● **Exercise set**:
1. Rewrite the passage of the Credit Suisse news report starting at "At AMP, Ferrari" and ending at "and misleading regulators.", putting "public inquiry" in place of "royal commission".
2. Write the next few sentences of the news report on Credit Suisse's executive appointments, picking up after its final sentence.

ZURICH (Reuters) – Credit Suisse announced a raft of appointments to its executive board on Monday as the Swiss bank seeks to move on from a torrid year during which it was battered by a stream of controversies and losses.
Switzerland’s second-biggest bank said Francesco De Ferrari would return to the company as CEO of its wealth-management division and interim CEO of Europe, Middle East and Africa.
De Ferrari, who worked at Credit Suisse between 2002 and 2018, joins after a stint leading Australian wealth management company AMP.
His appointment comes after Credit Suisse announced a new strategy to curb its investment bankers and plough money into looking after the fortunes of the world’s rich.
The lender’s share price has dropped by nearly a quarter this year after the bank suffered heavy losses from the collapse of U.S. family office Archegos. It is also seeing client losses from the collapse of supply-chain finance company Greensill.
At AMP, Ferrari steered the company in a new direction after a banking royal commission revealed widespread misconduct, including charging customers for services it did not provide and misleading regulators.
His earlier career at Credit Suisse included periods as Head of Private Banking in the Asia Pacific region and CEO of South East Asia and Frontier Markets. Between 2008 and 2011, De Ferrari was CEO Private Banking Italy.

● **Given records**:
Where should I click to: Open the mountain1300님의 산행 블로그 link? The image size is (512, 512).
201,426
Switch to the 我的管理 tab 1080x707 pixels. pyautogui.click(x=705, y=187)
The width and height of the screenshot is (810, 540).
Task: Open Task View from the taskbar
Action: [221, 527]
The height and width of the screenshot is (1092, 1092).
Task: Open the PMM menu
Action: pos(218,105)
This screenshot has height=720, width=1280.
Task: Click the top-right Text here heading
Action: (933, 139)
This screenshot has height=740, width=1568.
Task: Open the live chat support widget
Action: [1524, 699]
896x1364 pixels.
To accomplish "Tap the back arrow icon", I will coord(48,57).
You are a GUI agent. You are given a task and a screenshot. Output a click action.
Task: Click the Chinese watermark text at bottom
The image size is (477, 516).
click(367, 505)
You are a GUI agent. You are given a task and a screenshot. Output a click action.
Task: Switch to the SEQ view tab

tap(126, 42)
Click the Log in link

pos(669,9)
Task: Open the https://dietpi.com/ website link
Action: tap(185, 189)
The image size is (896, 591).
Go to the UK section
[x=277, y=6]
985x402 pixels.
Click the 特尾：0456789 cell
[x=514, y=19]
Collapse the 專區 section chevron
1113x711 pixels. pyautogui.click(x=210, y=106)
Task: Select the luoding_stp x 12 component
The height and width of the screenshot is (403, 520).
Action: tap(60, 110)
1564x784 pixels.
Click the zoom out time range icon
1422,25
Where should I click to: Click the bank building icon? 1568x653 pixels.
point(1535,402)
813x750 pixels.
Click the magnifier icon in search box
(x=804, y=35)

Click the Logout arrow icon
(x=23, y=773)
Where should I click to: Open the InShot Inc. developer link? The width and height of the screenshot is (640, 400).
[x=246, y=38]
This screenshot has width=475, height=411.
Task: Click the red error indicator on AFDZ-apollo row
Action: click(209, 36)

● **Per-task answers**:
1.
At AMP, Ferrari steered the company in a new direction after a banking public inquiry revealed widespread misconduct, including charging customers for services it did not provide and misleading regulators.

2.
Credit Suisse Chairman Antonio Horta-Osorio said De Ferrari had a “a profound knowledge of Credit Suisse and the industry, reinforcing our Executive Board at this critical junction in our journey.”
Christian Meissner, CEO of Credit Suisse’s Investment Bank division has been appointed CEO of the Americas, Helman Sitohang and Andre Helfenstein as CEOs of the Asia-Pacific and Switzerland respectively, and Mark Hannam has been named as Head of Internal Audit.
Horta-Osorio, who has made compliance and risk management a top priority, said the appointments completed the bank’s new divisional and regional structure, and would help deliver the bank’s strategy.
“Risk management will be at the core of all our actions, with the Board of Directors and the Executive Board together driving a culture that reinforces the importance of accountability and responsibility across the entire bank,” said the chairman, who has come under fire after admitting to violating Switzerland’s COVID-19 quarantine regulations.
Credit Suisse has also been reprimanded over allegations that it snooped on former top wealth-management executive Iqbal Khan and been fined over bribery and fraud charges relating to the $2 billion Mozambican corruption scandal.